EXERCÍCIO PROPOSTO: Reescreva tudo desde a linha que contém "600x376 pixels. At" até a linha que contém "tap(113, 176)", substituindo "shopping bag" por "cart" e deixando o resto como está.

DADOS FORNECIDOS:
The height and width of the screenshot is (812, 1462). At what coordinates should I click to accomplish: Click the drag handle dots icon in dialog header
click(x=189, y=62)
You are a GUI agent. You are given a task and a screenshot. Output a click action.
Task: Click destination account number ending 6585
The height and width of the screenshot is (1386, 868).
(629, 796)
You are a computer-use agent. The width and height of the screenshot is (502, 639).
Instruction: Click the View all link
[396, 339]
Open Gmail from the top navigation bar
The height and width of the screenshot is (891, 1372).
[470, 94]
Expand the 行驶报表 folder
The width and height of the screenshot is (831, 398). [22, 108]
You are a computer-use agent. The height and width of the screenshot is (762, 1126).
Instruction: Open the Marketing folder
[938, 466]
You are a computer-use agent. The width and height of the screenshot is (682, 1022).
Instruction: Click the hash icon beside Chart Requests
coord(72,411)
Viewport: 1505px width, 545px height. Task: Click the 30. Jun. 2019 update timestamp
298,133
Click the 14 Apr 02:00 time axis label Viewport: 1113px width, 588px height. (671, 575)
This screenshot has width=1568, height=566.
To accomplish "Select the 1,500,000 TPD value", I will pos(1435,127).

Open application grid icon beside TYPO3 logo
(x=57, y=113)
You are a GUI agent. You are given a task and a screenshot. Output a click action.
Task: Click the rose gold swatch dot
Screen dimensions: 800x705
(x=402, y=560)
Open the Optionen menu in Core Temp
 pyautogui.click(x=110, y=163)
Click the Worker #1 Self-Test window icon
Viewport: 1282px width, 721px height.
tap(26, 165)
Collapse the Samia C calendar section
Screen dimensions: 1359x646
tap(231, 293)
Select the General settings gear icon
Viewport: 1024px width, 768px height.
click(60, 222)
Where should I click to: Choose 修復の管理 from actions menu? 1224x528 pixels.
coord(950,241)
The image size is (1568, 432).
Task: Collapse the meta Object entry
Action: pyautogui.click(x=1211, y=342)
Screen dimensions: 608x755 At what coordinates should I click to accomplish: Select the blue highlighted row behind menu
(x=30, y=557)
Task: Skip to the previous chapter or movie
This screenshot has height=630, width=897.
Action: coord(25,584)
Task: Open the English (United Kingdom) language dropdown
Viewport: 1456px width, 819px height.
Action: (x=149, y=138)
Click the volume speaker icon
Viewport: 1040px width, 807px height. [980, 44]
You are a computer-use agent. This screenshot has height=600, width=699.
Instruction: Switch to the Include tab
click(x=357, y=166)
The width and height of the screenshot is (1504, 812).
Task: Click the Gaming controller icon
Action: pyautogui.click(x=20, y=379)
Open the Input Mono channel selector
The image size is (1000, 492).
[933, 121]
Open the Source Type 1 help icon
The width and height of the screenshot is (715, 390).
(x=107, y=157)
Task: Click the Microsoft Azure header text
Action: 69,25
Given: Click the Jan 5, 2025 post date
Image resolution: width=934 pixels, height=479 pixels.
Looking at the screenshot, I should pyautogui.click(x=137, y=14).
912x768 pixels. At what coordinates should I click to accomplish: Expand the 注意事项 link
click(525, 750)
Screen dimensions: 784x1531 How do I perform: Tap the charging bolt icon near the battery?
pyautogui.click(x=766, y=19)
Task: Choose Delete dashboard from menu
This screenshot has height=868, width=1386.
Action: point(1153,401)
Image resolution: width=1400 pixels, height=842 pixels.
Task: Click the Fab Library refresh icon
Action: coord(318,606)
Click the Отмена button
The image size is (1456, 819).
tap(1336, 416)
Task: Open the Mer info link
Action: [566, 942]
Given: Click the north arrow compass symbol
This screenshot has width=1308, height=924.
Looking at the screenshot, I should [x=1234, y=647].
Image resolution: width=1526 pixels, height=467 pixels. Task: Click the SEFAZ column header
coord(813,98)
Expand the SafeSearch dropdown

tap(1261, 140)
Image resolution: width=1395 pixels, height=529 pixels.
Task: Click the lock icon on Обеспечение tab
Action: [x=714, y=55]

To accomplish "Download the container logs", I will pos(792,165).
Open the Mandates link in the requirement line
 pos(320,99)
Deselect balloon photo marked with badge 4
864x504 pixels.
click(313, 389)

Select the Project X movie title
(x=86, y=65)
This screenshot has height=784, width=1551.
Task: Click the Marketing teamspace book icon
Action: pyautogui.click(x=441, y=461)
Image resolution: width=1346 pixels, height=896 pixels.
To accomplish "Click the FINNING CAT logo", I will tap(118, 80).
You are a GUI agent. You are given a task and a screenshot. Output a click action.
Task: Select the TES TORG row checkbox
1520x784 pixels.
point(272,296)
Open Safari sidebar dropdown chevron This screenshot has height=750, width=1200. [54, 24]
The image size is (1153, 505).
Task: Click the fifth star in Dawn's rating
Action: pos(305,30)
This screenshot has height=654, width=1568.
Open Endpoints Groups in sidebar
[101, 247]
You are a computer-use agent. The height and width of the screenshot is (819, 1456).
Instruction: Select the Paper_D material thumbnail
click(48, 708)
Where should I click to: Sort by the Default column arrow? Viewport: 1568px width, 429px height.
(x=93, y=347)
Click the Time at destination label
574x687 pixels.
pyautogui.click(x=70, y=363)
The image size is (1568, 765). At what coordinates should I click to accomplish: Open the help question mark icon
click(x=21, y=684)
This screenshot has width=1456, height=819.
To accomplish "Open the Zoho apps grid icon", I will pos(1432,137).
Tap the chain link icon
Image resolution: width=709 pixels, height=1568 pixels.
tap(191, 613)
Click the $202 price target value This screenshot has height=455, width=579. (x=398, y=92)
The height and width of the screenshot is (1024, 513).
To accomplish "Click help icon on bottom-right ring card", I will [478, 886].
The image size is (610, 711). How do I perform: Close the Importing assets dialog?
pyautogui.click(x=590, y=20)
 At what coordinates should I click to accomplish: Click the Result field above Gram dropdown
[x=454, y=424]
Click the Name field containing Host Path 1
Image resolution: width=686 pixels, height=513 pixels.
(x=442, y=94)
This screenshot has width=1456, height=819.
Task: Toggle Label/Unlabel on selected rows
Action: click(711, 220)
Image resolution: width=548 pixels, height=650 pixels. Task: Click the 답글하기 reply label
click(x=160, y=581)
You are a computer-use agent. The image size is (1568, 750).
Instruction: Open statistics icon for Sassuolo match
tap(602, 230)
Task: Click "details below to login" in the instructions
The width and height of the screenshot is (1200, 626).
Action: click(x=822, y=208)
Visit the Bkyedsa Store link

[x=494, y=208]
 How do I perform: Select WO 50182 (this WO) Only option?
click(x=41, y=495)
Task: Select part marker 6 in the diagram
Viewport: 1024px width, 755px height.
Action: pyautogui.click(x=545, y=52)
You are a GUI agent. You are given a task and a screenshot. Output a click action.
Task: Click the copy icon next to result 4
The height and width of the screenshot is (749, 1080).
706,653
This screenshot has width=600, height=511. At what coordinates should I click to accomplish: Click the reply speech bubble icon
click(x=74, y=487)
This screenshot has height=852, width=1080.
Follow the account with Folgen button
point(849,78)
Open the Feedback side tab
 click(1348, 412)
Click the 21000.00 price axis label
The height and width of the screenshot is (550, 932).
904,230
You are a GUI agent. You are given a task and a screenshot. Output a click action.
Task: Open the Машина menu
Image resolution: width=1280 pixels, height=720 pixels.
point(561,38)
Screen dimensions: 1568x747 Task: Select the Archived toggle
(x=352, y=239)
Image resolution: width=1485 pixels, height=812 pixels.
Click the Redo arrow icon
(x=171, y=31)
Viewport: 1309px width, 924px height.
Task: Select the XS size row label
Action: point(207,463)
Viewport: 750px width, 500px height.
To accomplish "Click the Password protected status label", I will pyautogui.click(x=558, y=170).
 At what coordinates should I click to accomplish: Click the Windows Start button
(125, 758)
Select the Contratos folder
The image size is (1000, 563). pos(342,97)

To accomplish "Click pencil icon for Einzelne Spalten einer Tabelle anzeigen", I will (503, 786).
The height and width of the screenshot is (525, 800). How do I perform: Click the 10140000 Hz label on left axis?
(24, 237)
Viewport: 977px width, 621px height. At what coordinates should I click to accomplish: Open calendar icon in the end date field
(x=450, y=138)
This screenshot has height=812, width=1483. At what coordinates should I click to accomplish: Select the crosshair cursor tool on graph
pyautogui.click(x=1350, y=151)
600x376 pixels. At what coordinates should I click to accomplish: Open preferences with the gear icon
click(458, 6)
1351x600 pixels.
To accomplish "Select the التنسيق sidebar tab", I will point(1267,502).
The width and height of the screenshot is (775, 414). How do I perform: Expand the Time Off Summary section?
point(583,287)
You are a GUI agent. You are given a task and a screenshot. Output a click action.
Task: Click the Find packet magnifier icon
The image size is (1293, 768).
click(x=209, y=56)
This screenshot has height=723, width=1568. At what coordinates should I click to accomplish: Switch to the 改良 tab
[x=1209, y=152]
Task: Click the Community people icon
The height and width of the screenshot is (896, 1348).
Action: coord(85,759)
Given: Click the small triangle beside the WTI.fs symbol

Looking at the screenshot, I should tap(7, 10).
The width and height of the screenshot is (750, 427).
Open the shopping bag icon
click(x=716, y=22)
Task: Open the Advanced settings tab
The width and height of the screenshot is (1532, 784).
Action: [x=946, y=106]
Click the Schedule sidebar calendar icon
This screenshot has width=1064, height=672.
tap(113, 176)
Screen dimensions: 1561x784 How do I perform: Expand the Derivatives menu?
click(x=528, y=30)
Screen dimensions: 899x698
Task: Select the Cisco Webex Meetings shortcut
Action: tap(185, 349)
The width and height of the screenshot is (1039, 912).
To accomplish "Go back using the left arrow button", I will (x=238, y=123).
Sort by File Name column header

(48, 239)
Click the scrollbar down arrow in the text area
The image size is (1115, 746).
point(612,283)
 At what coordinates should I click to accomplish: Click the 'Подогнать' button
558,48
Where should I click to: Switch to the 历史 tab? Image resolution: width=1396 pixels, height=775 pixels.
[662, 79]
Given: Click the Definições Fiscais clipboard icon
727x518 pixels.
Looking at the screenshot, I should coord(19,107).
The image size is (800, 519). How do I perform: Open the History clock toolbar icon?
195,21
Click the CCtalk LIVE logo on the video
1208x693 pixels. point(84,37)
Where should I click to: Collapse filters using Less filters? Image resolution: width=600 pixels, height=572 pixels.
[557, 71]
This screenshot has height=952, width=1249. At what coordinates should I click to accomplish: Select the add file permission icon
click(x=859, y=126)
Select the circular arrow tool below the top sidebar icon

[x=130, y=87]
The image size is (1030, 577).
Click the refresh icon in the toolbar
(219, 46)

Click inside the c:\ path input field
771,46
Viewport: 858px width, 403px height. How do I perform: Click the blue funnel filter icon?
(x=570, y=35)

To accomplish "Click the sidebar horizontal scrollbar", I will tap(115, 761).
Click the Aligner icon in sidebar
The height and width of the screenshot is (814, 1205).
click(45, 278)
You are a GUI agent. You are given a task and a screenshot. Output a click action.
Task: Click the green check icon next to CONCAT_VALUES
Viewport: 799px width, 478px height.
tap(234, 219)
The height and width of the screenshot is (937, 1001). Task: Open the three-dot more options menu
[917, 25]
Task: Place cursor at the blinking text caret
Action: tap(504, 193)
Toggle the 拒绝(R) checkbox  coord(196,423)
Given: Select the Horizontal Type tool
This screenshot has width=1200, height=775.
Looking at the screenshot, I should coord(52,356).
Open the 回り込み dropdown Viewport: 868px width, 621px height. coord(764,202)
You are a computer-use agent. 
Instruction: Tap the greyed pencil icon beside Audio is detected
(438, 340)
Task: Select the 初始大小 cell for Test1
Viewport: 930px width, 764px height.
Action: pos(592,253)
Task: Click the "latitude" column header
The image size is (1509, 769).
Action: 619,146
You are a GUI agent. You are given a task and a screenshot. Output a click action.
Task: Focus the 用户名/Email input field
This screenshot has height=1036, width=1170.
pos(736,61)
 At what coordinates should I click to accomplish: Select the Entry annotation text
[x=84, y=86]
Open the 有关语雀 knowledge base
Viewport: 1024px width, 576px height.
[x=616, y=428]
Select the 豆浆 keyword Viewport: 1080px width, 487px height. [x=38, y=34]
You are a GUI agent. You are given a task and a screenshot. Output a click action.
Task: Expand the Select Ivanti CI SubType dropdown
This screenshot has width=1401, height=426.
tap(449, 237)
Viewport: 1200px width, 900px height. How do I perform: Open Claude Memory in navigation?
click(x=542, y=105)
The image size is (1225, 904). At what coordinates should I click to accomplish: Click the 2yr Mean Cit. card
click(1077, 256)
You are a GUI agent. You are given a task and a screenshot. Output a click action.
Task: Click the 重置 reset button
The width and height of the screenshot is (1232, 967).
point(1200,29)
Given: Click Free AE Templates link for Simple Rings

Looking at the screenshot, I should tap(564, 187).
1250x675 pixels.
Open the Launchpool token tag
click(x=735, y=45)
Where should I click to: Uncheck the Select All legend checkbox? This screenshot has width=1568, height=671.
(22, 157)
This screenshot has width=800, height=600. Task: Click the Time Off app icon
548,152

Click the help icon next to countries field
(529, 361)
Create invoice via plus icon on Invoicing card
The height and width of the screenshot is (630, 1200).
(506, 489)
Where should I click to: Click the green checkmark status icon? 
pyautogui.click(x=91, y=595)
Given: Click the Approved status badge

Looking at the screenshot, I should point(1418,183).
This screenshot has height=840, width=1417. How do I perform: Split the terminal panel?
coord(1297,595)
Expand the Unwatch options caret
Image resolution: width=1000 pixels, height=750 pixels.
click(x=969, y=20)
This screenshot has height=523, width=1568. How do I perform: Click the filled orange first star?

RESULTADO DA TAREFA:
600x376 pixels. At what coordinates should I click to accomplish: Open preferences with the gear icon
click(458, 6)
1351x600 pixels.
To accomplish "Select the التنسيق sidebar tab", I will point(1267,502).
The width and height of the screenshot is (775, 414). How do I perform: Expand the Time Off Summary section?
point(583,287)
You are a GUI agent. You are given a task and a screenshot. Output a click action.
Task: Click the Find packet magnifier icon
The image size is (1293, 768).
click(x=209, y=56)
This screenshot has height=723, width=1568. At what coordinates should I click to accomplish: Switch to the 改良 tab
[x=1209, y=152]
Task: Click the Community people icon
The height and width of the screenshot is (896, 1348).
Action: coord(85,759)
Given: Click the small triangle beside the WTI.fs symbol

Looking at the screenshot, I should tap(7, 10).
The width and height of the screenshot is (750, 427).
Open the cart icon
click(x=716, y=22)
Task: Open the Advanced settings tab
The width and height of the screenshot is (1532, 784).
Action: [x=946, y=106]
Click the Schedule sidebar calendar icon
This screenshot has width=1064, height=672.
tap(113, 176)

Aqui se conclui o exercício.